DOCUMENT SECTION:
## start

You are viewing a plain text version of this content. The canonical link for it is here.
Posted to dev@cocoon.apache.org by Jeremy Quinn <je...@apache.org> on 2008/07/30 14:11:20 UTC

RFC: Using icu4j for number formatting

Dear All

Background:

While working on validating number fields for CForms, I am finding  
that there is a huge number of discrepancies between Dojo's localised  
number formatting and the ones built-in to Java. These discrepancies  
are breaking Dojo's ability to perform client-side validation for many  
Locales.

@see http://blog.fiveone.org/2008/07/number-format-hell.html

I mention a few ideas for solutions in the comments, but I think I  
came up with a better one ......

com.ibm.icu.* provides equivalents to java.text.DecimalFormat,  
java.util.Currency etc. that are built using the same CLDR (Common  
Locale Data Repository) dataset that Dojo is built from. @see http://www.unicode.org/cldr/ 
  .

Specifically, Dojo 1.1.1 (current release) uses CLDR 1.5.1 that comes  
in icu4j version 3.8.1 and Dojo 1.2 will use CLDR 1.6 which comes in  
icu4j 4.0 (clear upgrade path).

## end

CHALLENGE A:
Quote the entries below, the ones with the screenshots and click instructions, line for line. Leave the pictures out.
These entries are unrelated to the mailing-list post above.

(Some entries)
## start

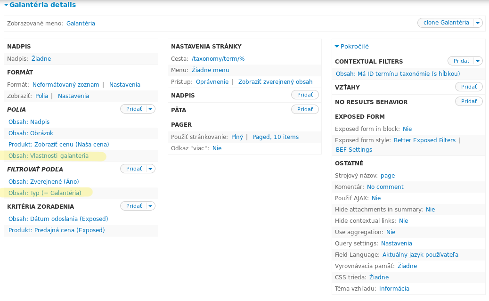The width and height of the screenshot is (489, 301).
Task: Click the clone Galantéria button
Action: tap(446, 23)
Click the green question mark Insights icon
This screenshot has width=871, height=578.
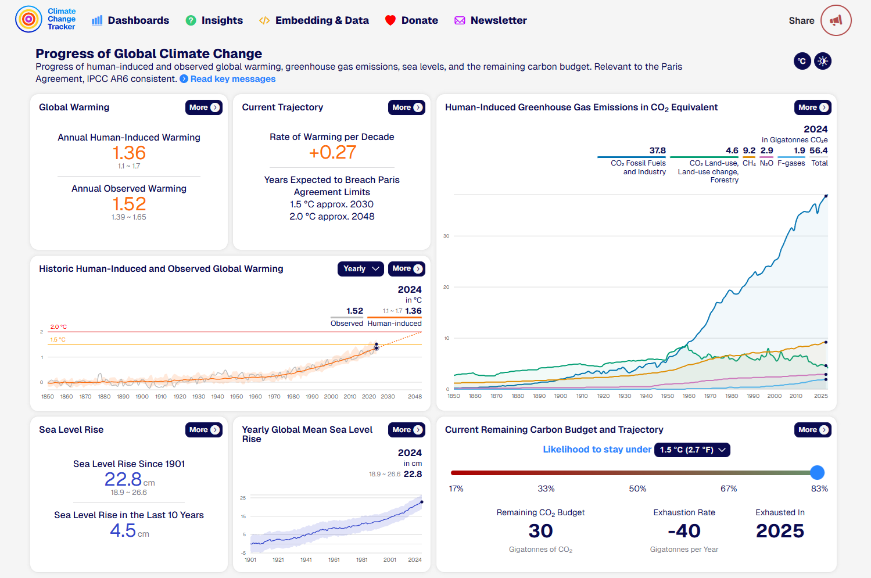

## end

CHALLENGE B:
According to the mailing-list post on icu4j, why would using com.ibm.icu.* help with number formatting for CForms?

WORKED ANSWER A:
The width and height of the screenshot is (489, 301).
Task: Click the clone Galantéria button
Action: tap(446, 23)
Click the green question mark Insights icon
This screenshot has width=871, height=578.

WORKED ANSWER B:
Dojo's localized number formatting differs from Java's built-in formatting in many places, and those differences break Dojo's client-side validation for many locales. The com.ibm.icu.* classes offer equivalents to java.text.DecimalFormat, java.util.Currency and similar classes, and they are built from the same CLDR dataset that Dojo uses, with icu4j versions that match Dojo's CLDR versions.